>> BEGIN SOURCE EXCERPT

Paying overtime to field personnel. With the exception of the technician on call (maybe), no one should have overtime hours. In slower times of the year, your field personnel should get their work done in a regular, eight-hour day. Overtime should not be necessary. Be clear (in slow times and busy times) how many hours were bid for the job they are working on. Remind them that the job has to be completed in the estimated hours. If they run into a problem, they are to call their supervisor immediately to resolve it.   

Telling the technicians how many calls they have each day. If they know they have two calls that day, those two calls will magically take three to four hours each. When a technician asks how many calls he has, the answer is “enough.” If he asks, “How many is enough?” The answer is “enough.”

Not telling the technicians how much time they have to complete maintenance checks and warranty calls. If they don’t know how much time they have to complete the calls, and they sense that it is a slower time, they will stretch the time on each of the calls. A two-hour maintenance call somehow takes four hours. They will stretch the time to ensure they get 40 hours per week.

Not implementing new software/hardware or procedures. The slower times of the year are the best time to install new procedures, hardware, and software. Field personnel have the time to “play” with the new devices and get used to them before the busy season. Likewise, it’s easier to get used to new software and procedures in slower times. You have the time to ensure they are being performed correctly.

>> END SOURCE EXCERPT

▸ SET PROBLEM 1: Retype the stretch of the records from the line that contains "Click the sidebar vertical scrollbar" through the line that contains "will pyautogui.click(x=438, y=504).", reproducing each line exactly.

>> BEGIN DATA RECORDS

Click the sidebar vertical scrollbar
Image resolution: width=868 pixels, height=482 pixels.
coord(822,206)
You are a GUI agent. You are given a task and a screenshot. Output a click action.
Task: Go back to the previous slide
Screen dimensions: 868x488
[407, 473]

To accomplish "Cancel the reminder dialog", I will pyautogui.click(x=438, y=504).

>> END DATA RECORDS
>> BEGIN DATA RECORDS

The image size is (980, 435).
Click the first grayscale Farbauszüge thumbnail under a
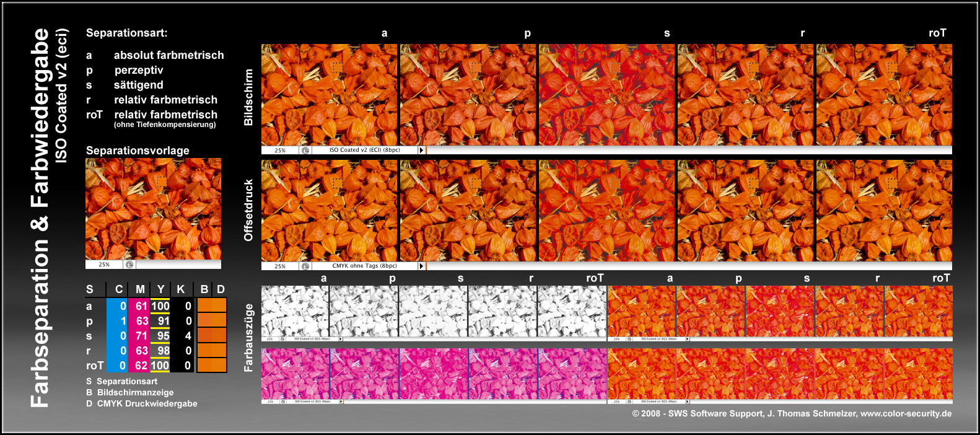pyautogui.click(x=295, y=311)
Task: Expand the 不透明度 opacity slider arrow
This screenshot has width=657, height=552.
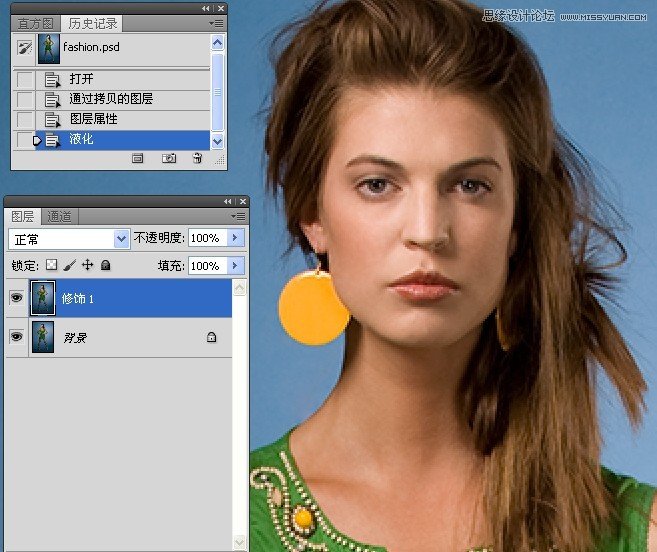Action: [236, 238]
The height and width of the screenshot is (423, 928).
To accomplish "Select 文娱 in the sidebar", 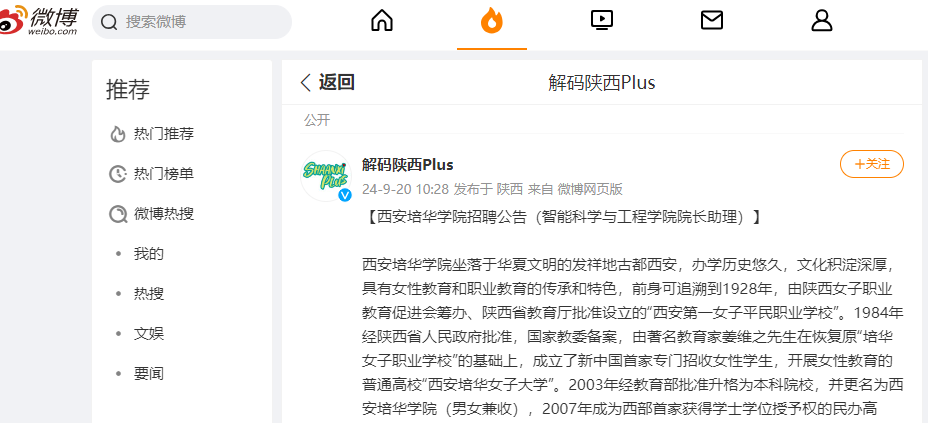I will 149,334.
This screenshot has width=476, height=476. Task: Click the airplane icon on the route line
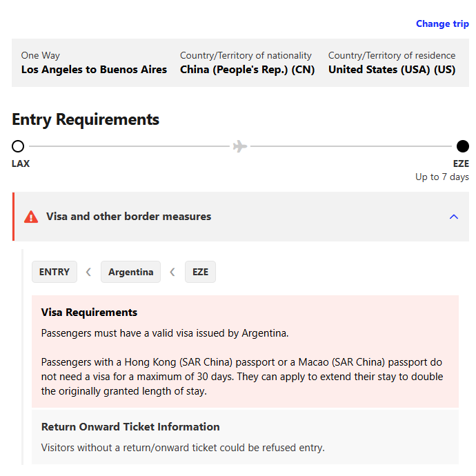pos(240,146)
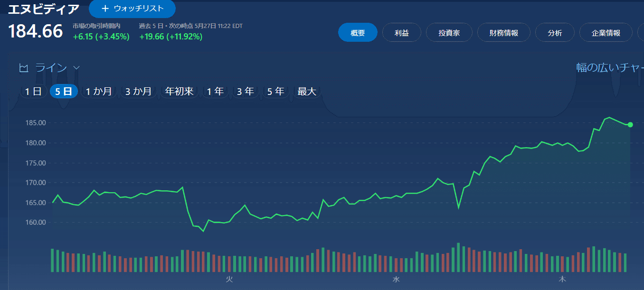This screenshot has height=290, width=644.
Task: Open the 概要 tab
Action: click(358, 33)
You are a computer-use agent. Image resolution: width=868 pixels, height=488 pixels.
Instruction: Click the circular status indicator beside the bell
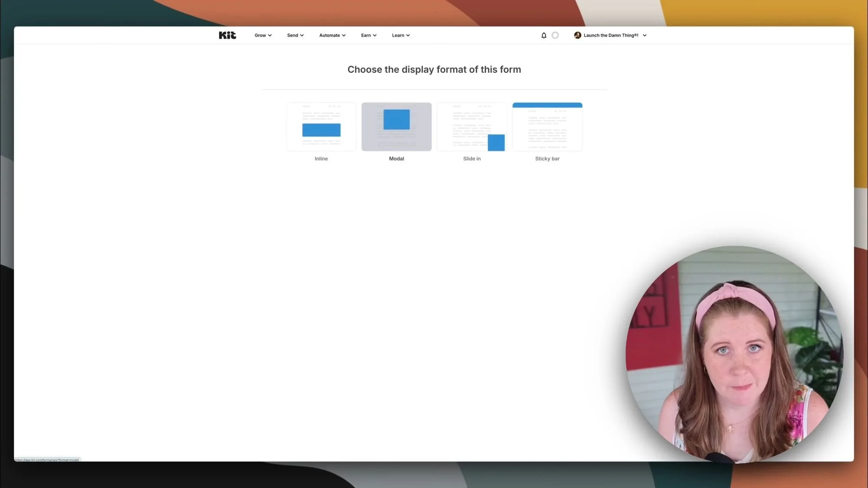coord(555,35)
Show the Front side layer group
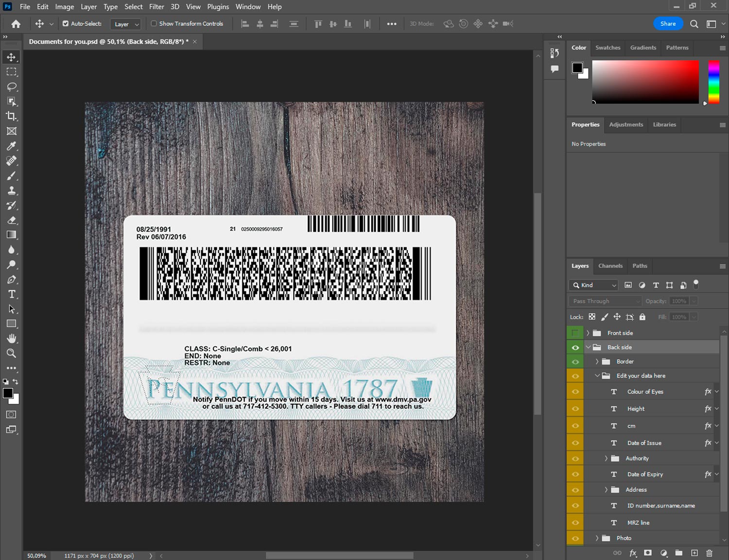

>> END DATA RECORDS
>> BEGIN DATA RECORDS

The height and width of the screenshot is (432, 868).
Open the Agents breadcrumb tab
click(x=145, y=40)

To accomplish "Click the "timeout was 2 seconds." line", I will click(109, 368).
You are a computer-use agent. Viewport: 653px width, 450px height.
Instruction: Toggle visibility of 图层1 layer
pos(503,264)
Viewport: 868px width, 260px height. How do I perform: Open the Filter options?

>> END DATA RECORDS

▸ SET PROBLEM 2: Continue the text on field technician mistakes during slow periods, starting after its last sentence.

▸ EXPECTED OUTPUT 1:
Click the sidebar vertical scrollbar
Image resolution: width=868 pixels, height=482 pixels.
coord(822,206)
You are a GUI agent. You are given a task and a screenshot. Output a click action.
Task: Go back to the previous slide
Screen dimensions: 868x488
[407, 473]

To accomplish "Cancel the reminder dialog", I will pyautogui.click(x=438, y=504).

▸ EXPECTED OUTPUT 2:
Not training. Even though training dollars are not revenue-producing, this is the best time to train on technical and customer-service issues. Office and field personnel have the time to absorb and implement the information.

Refusing to hire a great employee. You never know when a great technician, installer, or office person will walk in your door. You have to hire the employees when they are available, even if it is a slower time of the year. What do you do with that person? First, test him out with the calls or installations you have. Then, assuming that person is “great,” find the weakest person on your team. This person gets the least hours. Mean? Perhaps. But, I’ve seen long-time employees leave simply because they think “the grass is greener” or they get an offer from your competition. Or, they don’t like a change in policy. Why shouldn’t you build the best team you possibly can?

Spending a lot of marketing dollars trying to get new customers. This is the wrong time of year to do this. People don’t need heating or air conditioning, so they aren’t looking. Should you continue to market to your existing customers?  Of course. However, trolling for new customers is a waste of marketing dollars.

Complaining or worrying about the slower time of the year. Our business is seasonal. We have busy times and slower times. If you want shorter slow times, then build a great maintenance-agreement program. But even with maintenance agreements, you still will have peaks and valleys.

By avoiding stupid things in slower times of the year, you’ll be poised to take advantage of the busy times of the year.